My place in all of this you might ask? I was the Stage Manager. First of all, let me say the event ran December 9th and 10th, 2011 with two performances each day. I began working on the production during last May of 2011. As the lead Stage Manager I was responsible for the Technical Entertainment Crew (TEC) communications and instructions. A Stage Manager is also responsible for what is referred to as “calling cues.” As an example, when the orchestra needs to be muted and the lights need to change operation (come up), then it is my job to see that the instructions for every coming and going to that effect happens correctly and specifically on time. An event of this magnitude requires over 300 cues and a well-defined script that has been rehearsed countless times. Independently, I lost track of the number of hours I put into my position; as a crew we rehearsed well over 30 hours. When you are in the trenches with a vision of what needs to happen, you do not think about the amount of time, just the end desired result.
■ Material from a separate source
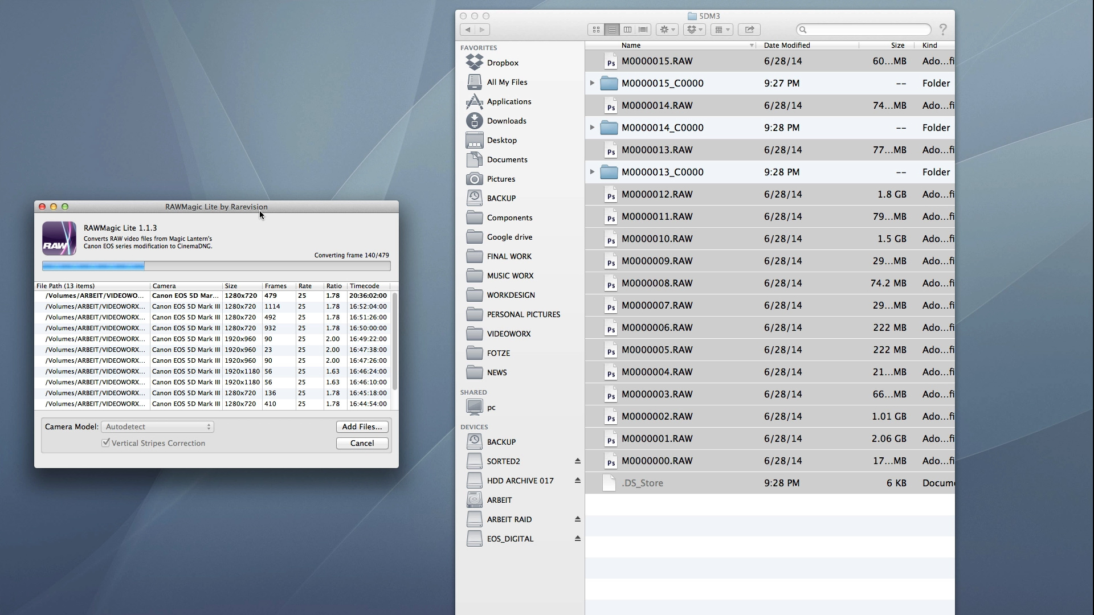
Task: Switch Finder to Cover Flow view
Action: tap(643, 30)
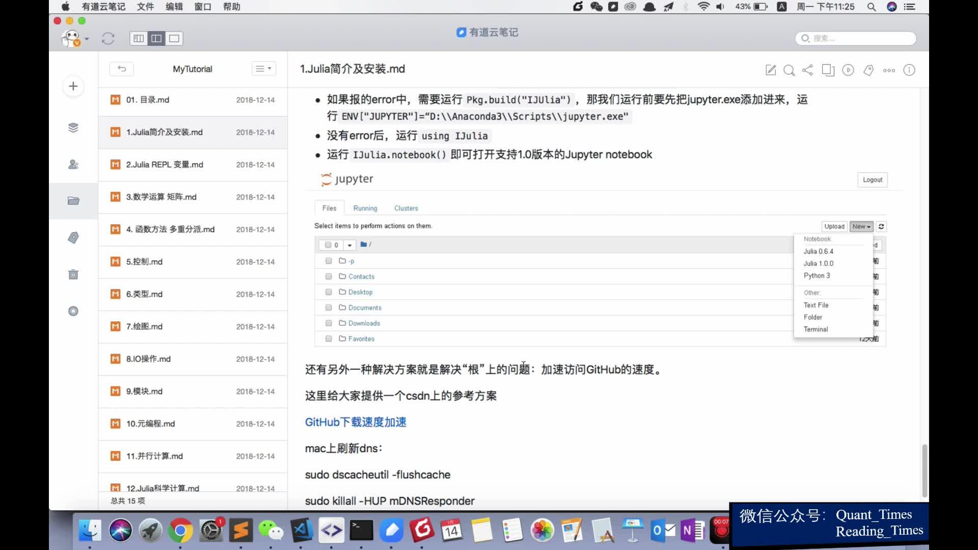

Even though the production started back in May of 2011, it began for me as a Freshman entering the Technical Entertainment Crew. That first year, I was not involved much at all. I evolved as a capable TEC member, but began very timidly; totally lacking any self confidence. Additionally, Ihad to learn to communicate with people that were sometimes quite different from myself. I made new friends in the crew, but primarily built scenery and learned the “lay of the land.” Moving on to my sophomore year, it was completely different. I was placed on multiple crews for major events; including “fly.” This is where scenery is dropped in and out as needed. I was allowed to participate on Nutcracker, Musical, and Zenith. Sophomores are not typically involved in all three events. During my Junior year, again I participated in all three. However, for Nutcracker I was Assistant Stage Manager and I was truly stumped. Basically, I was there to serve as a liaison and address conflicts while calling a few cues at the end. Musical that year presented a new challenge as I served as “house sound.” This leadership role provided me the opportunity to serve all the microphones for the production at varied levels and needs. Zenith allowed me to be the Assistant Technical Director. I was assigned to Mr. Poole and assisted Cooper Ruff, the Stage Manager. Often there were conversations with Mr. Poole where I shared with him my concerns; the lack of confidence in my abilities to embrace challenges he was putting before me. Primarily, he had recommended that my Senior year I serve as Stage Manager for Nutcracker. Ultimately, the entire Junior year yielded leadership roles for every production. This opportunity to share my experiences is in hopes that some other young person will take that first step and get involved. The support in teachable moments is always there for the taking.
So, back to being a Senior! Technical Entertainment Crew at Westlake High School has laid a foundation for a wonderful high school experience. I have learned a craft, developed interpersonal communications skills, acquired leadership abilities and responsibilities, and made wonderful friends while having the time of my life. I am a more confident, competent, accomplished student for having participated in TEC throughout high school.
Involvement in TEC has allowed me to learn how to effectively lead people to a shared goal with
a common vision. If you cannot articulate your desires, your creativity, your objectives you will
never reach success with the key essential elements of any goal. Invest time in individuals,
embrace their unique differences, and treat each person with respect. It was a great ride and a
terrific beginning to the rest of my life.
“People will never care what you want them to know until they know how much you care!”